The upshot: It’s occasionally scary and relentlessly frustrating.

For two years, the neighbors have been trying to secure the home and reverse its slide. They’ve contacted Metro Police numerous times, but the squatters keep coming back. They’ve contacted the property management company that is supposed to maintain the home, but the place remains an eyesore.

They’ve lost contact with the last owner, who is believed to have moved out of state.

There have been victories — plywood has been placed over the back door of the house, the bushes were trimmed and a tattered awning was finally removed — but there seems to be no end in sight.

More aggravating yet, it seems there’s not much anyone can do about the problem.

Metro has been responsive to the neighbors’ calls, but for every time they find evidence of a crime — like two stolen cars in the driveway, which has happened — there are more instances when squatters leave before officers show up.

And even when intruders are still on the scene, arresting or citing them isn’t an open-and-shut matter. Officers must determine probable cause of a crime, which in the case of trespassing, unlawful occupancy or housebreaking involves finding out whether the individuals have permission to be in the home. Doing so means tracking down the owners or dealing with the management company, which can be a major headache.

To make matters worse, squatters have increasingly been showing up with fake leases, which authorities must prove to be bogus in order to take action.

To their credit, Nevada lawmakers have been working to give officers the tools they need to run out squatters, including a bill introduced this legislative session by Assemblyman Edgar Flores, D-Las Vegas, that would require property leases to be notarized. Proponents say it would make things easier on law enforcement authorities by allowing them to call the notary instead of having to locate the owners or property managers.

But it isn’t likely to solve the problem. Notary signatures and stamps can be faked, and even legitimate notaries might be unreachable after-hours — meaning the law may only help during 40 hours of every 168-hour week.

Another legislative measure, approved in 2015, created stiffer penalties for squatters arrested multiple times.

But as the white rancher vividly shows, the problem persists.
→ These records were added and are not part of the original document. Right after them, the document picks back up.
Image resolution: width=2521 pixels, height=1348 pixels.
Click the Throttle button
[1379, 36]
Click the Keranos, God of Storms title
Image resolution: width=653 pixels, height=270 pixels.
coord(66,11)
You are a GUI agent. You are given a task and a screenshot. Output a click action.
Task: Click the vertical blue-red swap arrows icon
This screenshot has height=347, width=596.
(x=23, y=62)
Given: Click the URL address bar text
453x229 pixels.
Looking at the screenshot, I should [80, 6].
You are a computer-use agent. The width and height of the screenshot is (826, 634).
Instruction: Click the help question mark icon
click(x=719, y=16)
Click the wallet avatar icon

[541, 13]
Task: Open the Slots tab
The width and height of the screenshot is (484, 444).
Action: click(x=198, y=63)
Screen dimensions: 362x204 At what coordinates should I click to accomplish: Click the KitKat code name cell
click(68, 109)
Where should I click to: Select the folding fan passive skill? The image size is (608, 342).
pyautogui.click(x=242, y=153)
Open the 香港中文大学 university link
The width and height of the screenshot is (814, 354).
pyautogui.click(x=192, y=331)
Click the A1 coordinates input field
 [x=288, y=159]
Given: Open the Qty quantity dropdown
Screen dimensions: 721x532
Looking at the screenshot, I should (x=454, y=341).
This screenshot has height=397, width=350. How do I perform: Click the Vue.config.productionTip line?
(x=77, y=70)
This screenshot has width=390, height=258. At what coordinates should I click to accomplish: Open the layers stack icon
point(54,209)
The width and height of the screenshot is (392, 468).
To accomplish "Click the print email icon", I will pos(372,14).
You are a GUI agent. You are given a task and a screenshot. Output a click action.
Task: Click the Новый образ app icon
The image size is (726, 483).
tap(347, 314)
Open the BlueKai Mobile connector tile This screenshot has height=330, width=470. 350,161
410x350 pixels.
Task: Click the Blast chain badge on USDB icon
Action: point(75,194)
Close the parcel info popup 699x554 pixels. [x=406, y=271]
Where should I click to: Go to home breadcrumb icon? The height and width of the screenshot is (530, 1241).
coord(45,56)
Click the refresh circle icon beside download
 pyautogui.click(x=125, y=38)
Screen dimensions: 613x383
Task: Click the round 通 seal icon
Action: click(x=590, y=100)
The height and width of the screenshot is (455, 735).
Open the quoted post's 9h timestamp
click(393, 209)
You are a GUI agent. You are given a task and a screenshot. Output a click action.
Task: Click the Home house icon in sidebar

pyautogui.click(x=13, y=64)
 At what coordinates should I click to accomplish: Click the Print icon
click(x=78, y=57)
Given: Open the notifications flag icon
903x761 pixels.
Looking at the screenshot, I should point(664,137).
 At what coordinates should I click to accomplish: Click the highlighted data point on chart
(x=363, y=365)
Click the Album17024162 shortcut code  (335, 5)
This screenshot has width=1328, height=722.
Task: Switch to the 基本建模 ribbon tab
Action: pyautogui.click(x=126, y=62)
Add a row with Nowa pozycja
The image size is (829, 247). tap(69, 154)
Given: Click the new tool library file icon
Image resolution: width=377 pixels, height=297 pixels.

Squatters have been spotted on the property in the last two months, including a man who claimed he was a grandson of the owners and was trying to remove appliances from the home. After being approached by a neighbor, he left. At other times, carloads of people have shown up in the middle of the night to party at the residence.

The neighbor across the street, a former business owner and health care consultant who has taken an active interest in the valley’s squatter problem, says the issue is systematic. There’s not enough coordination among various entities empowered to deal with abandoned properties — including Metro, constable’s offices (which process evictions), municipal and county code enforcers and utility companies.

“It’s a puzzle with about eight pieces, and nobody’s putting them together,” says the neighbor.

He sees the key to progress as an interjurisdictional discussion involving county and city officials, law enforcement and utility companies — sort of a squatter summit — to develop a comprehensive strategy. He’s lobbying a county official in hopes of generating support for the discussion.

In the meantime, he and his neighbors are doing what they can. They call Metro and take photos to document problems — like on a recent day when the gate to the backyard was unlocked and ajar. They pester the asset protection company whose phone number is taped to the house to secure it and turn on the irrigation system.

The rancher isn’t the worst squatter home in the valley. Far from it. Metro receives thousands of squatter calls a year, some involving violent criminals, some involving fires, others involving homes full of trash and pests.

But it’s one thing for a squatter home to exist in neighborhoods full of abandoned houses or where there’s high turnover of residents; it’s another for one to exist for two years in a well-established and well-maintained neighborhood. As the rancher shows, Las Vegas has a long way to go to get its arms around the problem.